The Renewable Fuels Association says relegislating the Renewable Fuel Standard will not achieve its goal of lowering feed corn prices.

Relegislating, repealing or reopening the Renewable Fuel Standard (RFS) at this time is bad policy, the Renewable Fuels Association (RFA) says. That includes the reportedly newest effort by Rep. Bob Goodlatte and Rep. Jim Costa to waive a portion of the RFS when the corn stocks-to-use ratio falls below an arbitrarily determined level. 

“Seeking to relegislate the RFS in this manner would do nothing to address the concerns raised by the livestock constituents of Reps. Goodlatee and Costa,” says RFA President and CEO Bob Dinneen. “Research clearly demonstrates that implementing an RFS waiver trigger based on the stocks-to-use ratio will not have the effects on corn prices desired by livestock and poultry interests, nor will it mean more corn is immediately available for feed use. Rather than knee-jerk policy reactions, Congress should maintain the integrity of the RFS to help drive job creation and wean America from its addiction to foreign oil.”

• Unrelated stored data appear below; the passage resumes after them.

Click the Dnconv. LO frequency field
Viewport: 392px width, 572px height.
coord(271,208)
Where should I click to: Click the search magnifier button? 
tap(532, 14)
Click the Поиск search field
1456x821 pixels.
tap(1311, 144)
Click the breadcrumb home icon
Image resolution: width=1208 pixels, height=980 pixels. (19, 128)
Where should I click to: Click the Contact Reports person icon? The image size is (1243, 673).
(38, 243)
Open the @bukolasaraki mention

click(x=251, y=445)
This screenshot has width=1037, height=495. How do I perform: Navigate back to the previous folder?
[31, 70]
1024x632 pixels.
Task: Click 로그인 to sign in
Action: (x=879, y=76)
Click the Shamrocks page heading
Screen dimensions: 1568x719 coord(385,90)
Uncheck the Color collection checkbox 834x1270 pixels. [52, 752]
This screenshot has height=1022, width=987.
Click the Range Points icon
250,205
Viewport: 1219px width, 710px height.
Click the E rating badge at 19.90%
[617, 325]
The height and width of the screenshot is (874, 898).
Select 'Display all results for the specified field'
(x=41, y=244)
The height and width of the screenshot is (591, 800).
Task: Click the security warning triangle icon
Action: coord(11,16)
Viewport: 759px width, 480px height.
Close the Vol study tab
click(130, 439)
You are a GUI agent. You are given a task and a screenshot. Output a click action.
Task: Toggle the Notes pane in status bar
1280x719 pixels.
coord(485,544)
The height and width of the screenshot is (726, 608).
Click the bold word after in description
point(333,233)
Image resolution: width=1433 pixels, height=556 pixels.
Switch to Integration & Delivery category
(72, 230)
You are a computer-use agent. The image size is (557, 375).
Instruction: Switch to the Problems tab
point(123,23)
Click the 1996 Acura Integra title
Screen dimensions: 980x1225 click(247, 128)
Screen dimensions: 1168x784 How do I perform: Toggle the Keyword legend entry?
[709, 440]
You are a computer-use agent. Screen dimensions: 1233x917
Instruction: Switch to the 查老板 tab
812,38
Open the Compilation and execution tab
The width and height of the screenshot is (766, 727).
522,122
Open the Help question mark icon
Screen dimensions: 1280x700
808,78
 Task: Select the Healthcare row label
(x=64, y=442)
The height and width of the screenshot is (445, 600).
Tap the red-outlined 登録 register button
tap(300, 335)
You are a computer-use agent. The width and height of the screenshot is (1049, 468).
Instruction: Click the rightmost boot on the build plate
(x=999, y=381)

Recent studies have concluded that the RFS has been only a minor contributor to corn prices in recent years. A July 2011 analysis commissioned by the International Centre for Trade and Sustainable Development found that corn prices would have been exactly the same in 2009/10 if both the RFS and Volumetric Ethanol Excise Tax Credit (VEETC) had not existed.

Additionally, the stocks-to-use ratio has limited value as an indicator of expected market dynamics and price. University of Illinois economist Darrell Good cautions that stocks-to-use ratio should only be considered as “a starting point (for estimating potential price impacts) since very different supply and demand conditions in individual years can lead to similar ratios of stocks-to-use but very different prices.”

The RFA also cautioned that if this effort were to be successful, the loss of ethanol in the fuel supply would hammer American consumers at the pump. A study from the Center for Agriculture Development (CARD) this past spring estimated that the use of nearly 13 billion gallons of ethanol in 2010 kept gasoline prices $0.89 lower than they otherwise would have been. In the past decade, the average annual savings has been $0.25 per gallon, according to CARD.  

“If successful, reducing America’s use of its own domestic renewable fuel would wallop consumers at the pump, resulting in far greater economic pain than the marginal impact ethanol production has on grain prices,” says Dinneen. “In fact, given the disproportionate impact on food pricing exerted by energy and fuel prices, raising gas prices by reducing ethanol use would exacerbate concerns with rising food prices. This is simply the wrong policy to address corn supply concerns.”